Passage shown
At these distances both the stars easily become the most distant stars found in our Milky Way. The previous record holder was only 500,000 light years from Earth “They’re the most distant stars that we’ve ever seen in our Milky Way,” says John Bochanski of Haverford College, the astronomer who found them, quoted by Scientific American magazine.

The finding appears in the July 20 issue of The Astrophysical Journal Letters. Bochanski and his team drawn from Harvard, Boston University and Michigan State University in the US and the Kapteyn Astronomical Institute in the Netherlands, started off with seven million stars and using various kinds of measuring instruments whittled it down to 404 M-type stars.

After getting spectra from a group of this stars theyfound that most were red dwarfs but five of them were red giants. Of these, only two were dim, indicating that they were very far from Earth. These lonely stars present a riddle for astronomers. There brightness suggests that they are M-type stars containing metals.

But such stars have never been found at such great distances. Usually, stars in the Milky Way’s halo, that is, the envelope of ancient stars that surround the galaxy’s main disk, have much less heavier elements and cannot become an M-type red giant. Scientists are speculating about how these red giants came to be patrolling the perimeter of The Milky way in their lonely orbits at such a great distance from the galactic center. One theory is that they drifted in from a neighboring galaxy.

Required work
Reproduce the passage on the most distant stars in the Milky Way word for word, starting at "The finding appears" and ending at "404 M-type stars.".

Given information
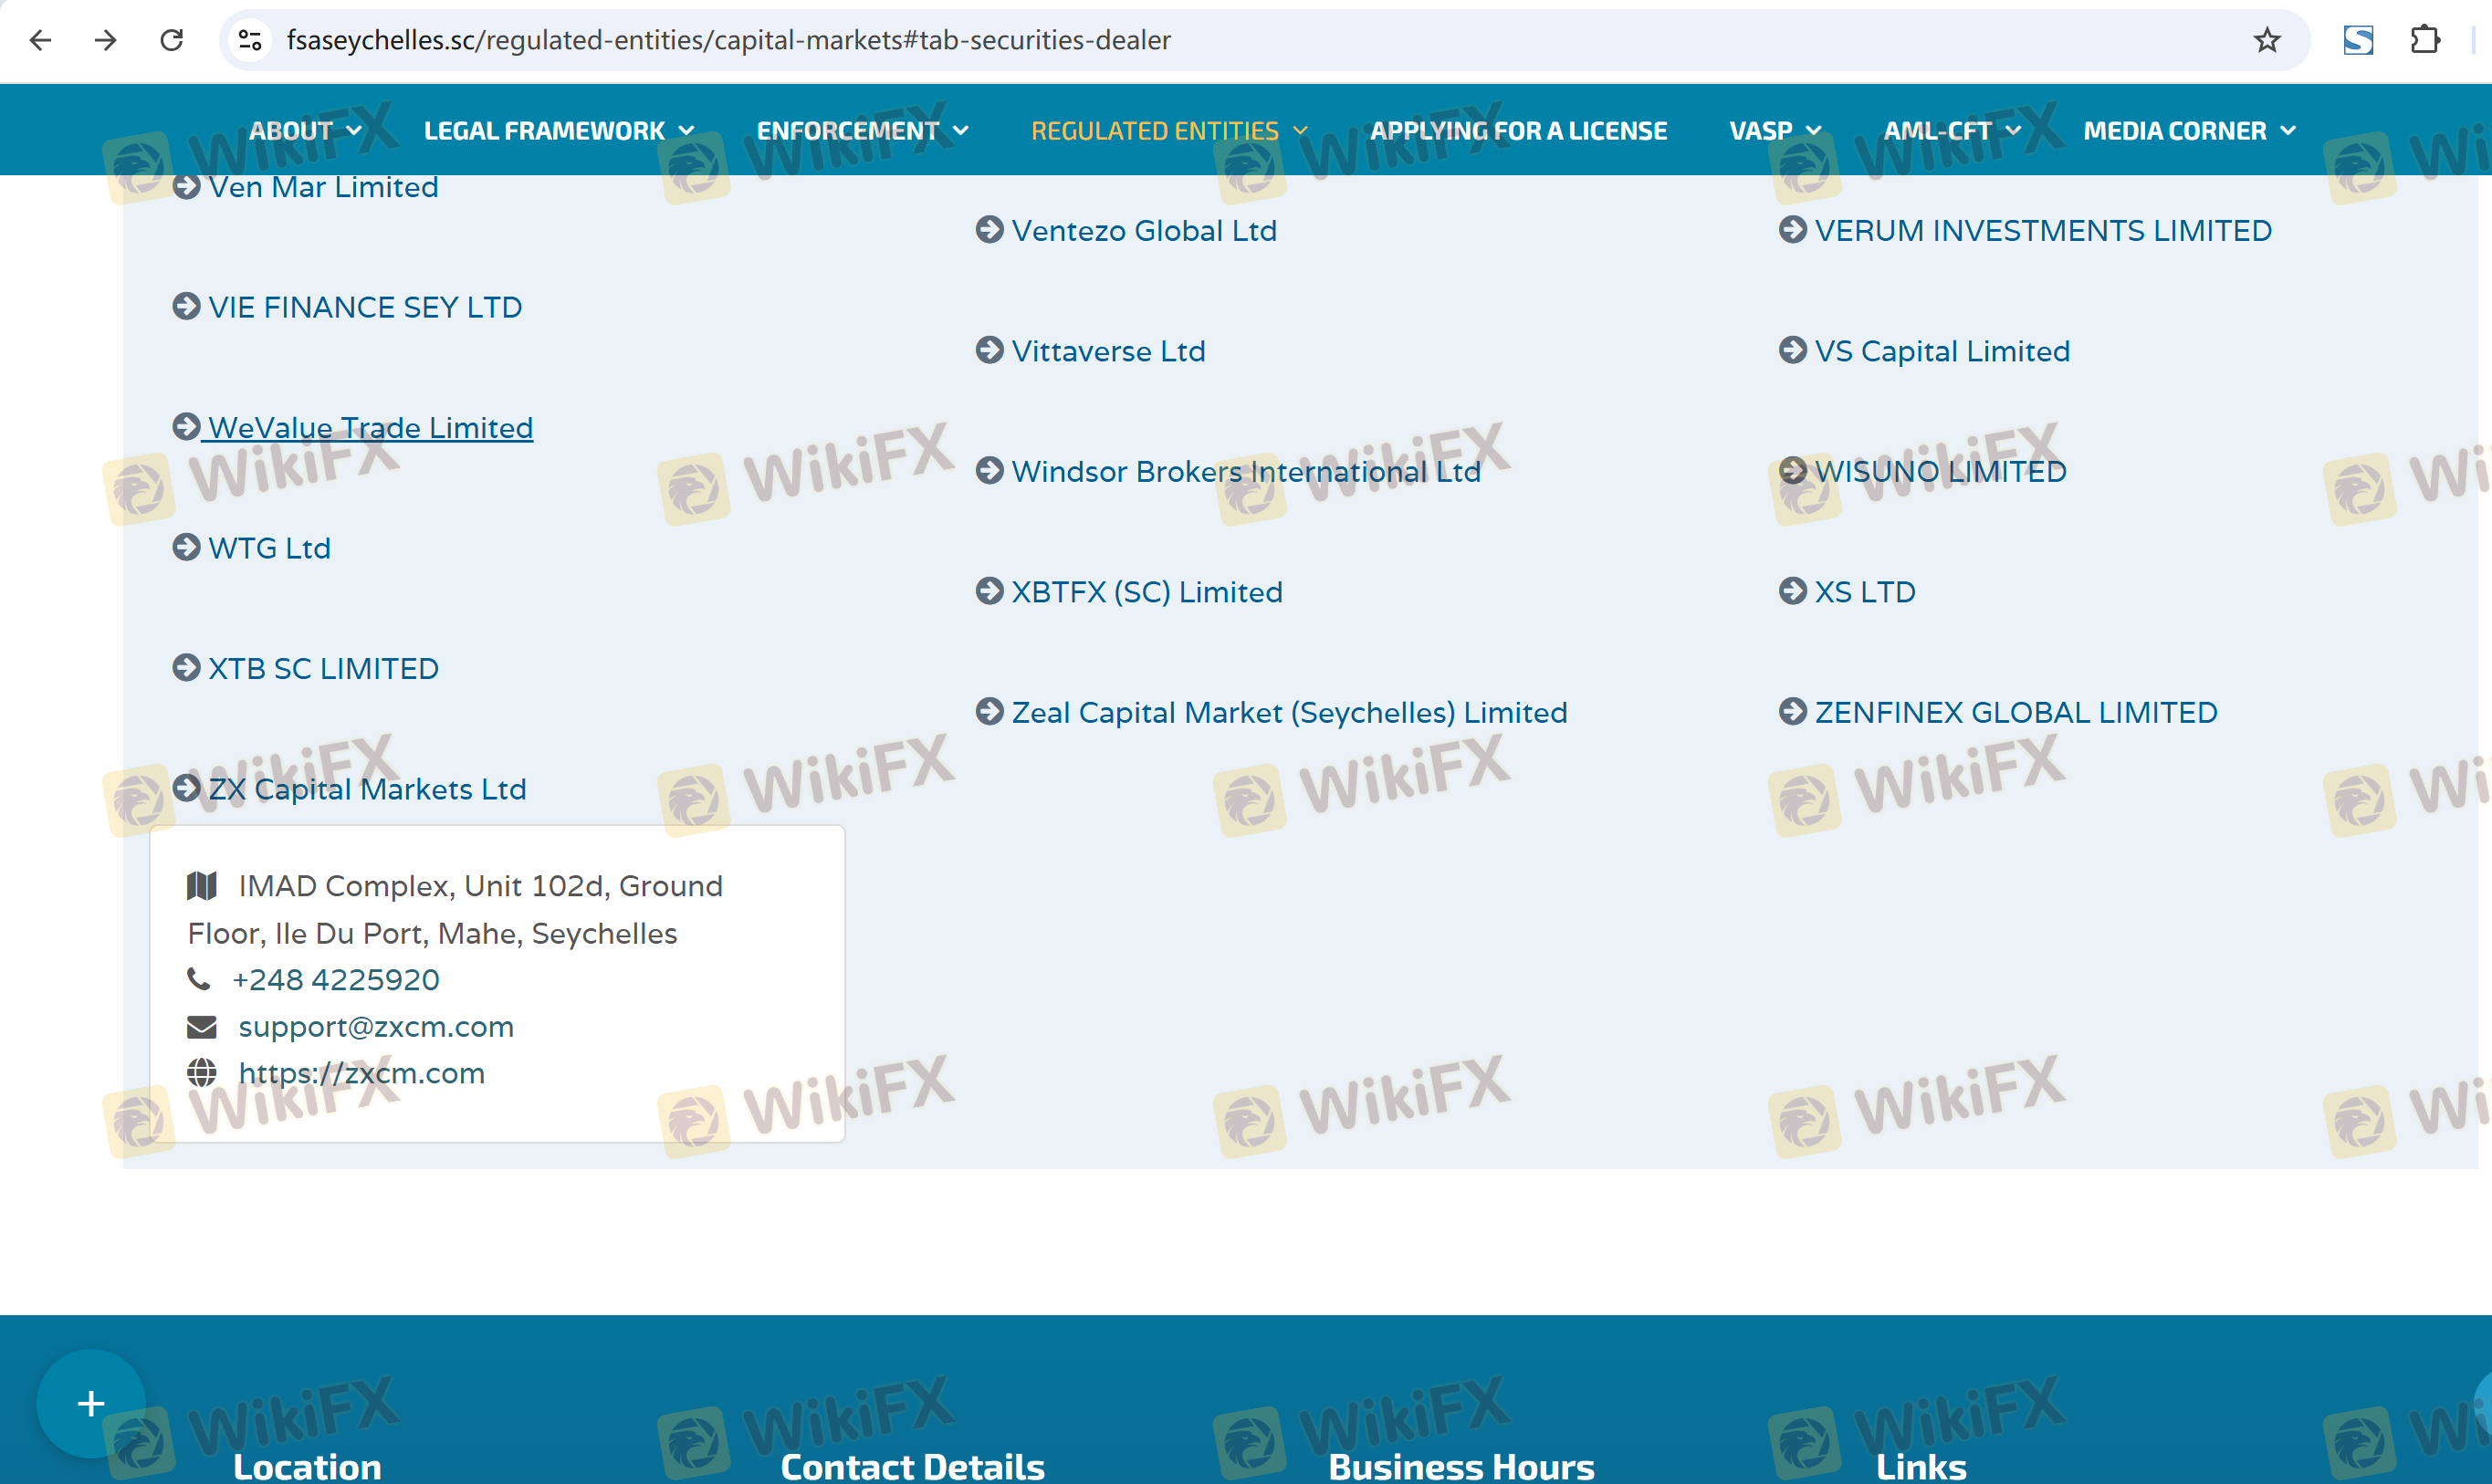Bookmark page with the star icon
This screenshot has height=1484, width=2492.
click(x=2266, y=40)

Solved exercise
The finding appears in the July 20 issue of The Astrophysical Journal Letters. Bochanski and his team drawn from Harvard, Boston University and Michigan State University in the US and the Kapteyn Astronomical Institute in the Netherlands, started off with seven million stars and using various kinds of measuring instruments whittled it down to 404 M-type stars.